The child who goes beyond the gift and sees the act of love is able to always find enjoyment in the bike. The bike will never fail to give satisfaction because it is an icon to his father’s generosity. The husband with eyes to see will perceive through the vail of physicality an expression of his wife’s self-giving. Seen in such a light, the pleasure of sexuality can never be merely in the physical. Thus, it is of no wonder why the gift brings no satisfaction when treated like a possession, for it is robbed of its splendor. The bike might as well have been stolen and the sex might as well been paid for.
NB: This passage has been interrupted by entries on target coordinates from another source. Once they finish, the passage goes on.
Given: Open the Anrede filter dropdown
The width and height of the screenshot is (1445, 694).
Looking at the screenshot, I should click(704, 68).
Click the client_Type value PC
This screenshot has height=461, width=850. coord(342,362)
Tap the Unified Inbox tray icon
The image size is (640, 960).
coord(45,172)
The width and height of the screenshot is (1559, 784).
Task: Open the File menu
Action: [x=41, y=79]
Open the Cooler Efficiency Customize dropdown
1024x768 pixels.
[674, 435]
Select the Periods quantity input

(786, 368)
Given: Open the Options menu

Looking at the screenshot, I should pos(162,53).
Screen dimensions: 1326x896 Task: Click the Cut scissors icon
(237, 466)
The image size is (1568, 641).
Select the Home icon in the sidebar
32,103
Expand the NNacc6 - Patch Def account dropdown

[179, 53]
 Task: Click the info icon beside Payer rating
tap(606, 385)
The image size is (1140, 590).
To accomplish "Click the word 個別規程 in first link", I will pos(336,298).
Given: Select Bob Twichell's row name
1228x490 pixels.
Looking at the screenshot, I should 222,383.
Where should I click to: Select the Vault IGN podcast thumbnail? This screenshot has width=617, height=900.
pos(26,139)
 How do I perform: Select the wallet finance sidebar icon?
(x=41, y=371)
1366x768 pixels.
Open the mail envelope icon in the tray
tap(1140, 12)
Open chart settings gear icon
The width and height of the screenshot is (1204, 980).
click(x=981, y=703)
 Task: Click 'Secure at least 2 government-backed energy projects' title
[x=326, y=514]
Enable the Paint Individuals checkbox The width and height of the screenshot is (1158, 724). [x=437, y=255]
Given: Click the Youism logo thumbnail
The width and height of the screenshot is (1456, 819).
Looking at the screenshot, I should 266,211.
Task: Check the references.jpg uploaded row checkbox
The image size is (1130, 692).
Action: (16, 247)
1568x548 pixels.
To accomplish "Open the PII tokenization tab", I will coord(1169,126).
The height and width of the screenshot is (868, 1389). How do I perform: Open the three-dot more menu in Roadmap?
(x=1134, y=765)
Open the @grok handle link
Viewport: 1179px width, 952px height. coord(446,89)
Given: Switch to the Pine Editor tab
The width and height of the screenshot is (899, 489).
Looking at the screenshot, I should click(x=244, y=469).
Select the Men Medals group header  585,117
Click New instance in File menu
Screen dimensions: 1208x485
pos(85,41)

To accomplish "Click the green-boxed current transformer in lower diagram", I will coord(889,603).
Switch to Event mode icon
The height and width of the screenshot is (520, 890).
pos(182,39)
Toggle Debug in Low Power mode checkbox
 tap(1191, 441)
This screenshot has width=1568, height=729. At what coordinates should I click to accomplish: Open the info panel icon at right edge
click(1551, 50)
But who can truly give thanks for a stolen bike or paid sex? Imagine a child sending a thank you card to the family whose bike he just stole. Such a gestured would be insulting. A man saying thanks to the women he just used is plain demeaning and sick. Yet, when the bike or sex is seen as an act of love and, therefore, as a gift, the natural response is gratitude. Part of the enjoyment of the gift is in giving thanks. Feelings of thankfulness are truly wonderful to the humble of heart, for the humble see their dependency and incompleteness, whereas the prideful disdain the giving of others for it undermines their independency and totality. The prideful are thus condemned to a life of misery, for they will never see anything as a gift but only as a possession. They will refuse to see the act of love, for this “reduces” them to the leave of recipient.
However, since the radical contingency of all created being reveals all is but a gift, the truly humble will find great satisfaction in this life. All will not be vanity and chasing after the wind, for the humble will not cling to the gift like a possession, but will enjoy it with grateful hearts. The humble will see the love underlining the created gift. At first this vision will be dim, for the human nature possess a virus weakening the soul’s ability to see, but with the cure of grace and repeated acts of giving thanks, the vision will be made clear. It will also be by continual acts of thanks that the humble will prevent themselves from the misery of the prideful, for even after grace as cured the virus, the damage left is still in need of repair. The tendency towards treating the gift as a possession is ever present in the human heart. Cling is what humans do, but is in detaching themselves from the possessions by acts of thanks that brings freedom to see and enjoy the gift as sign of pure love.
Thus we can establish a principle of action to guild us to happier lives by daily giving thanks to all who give.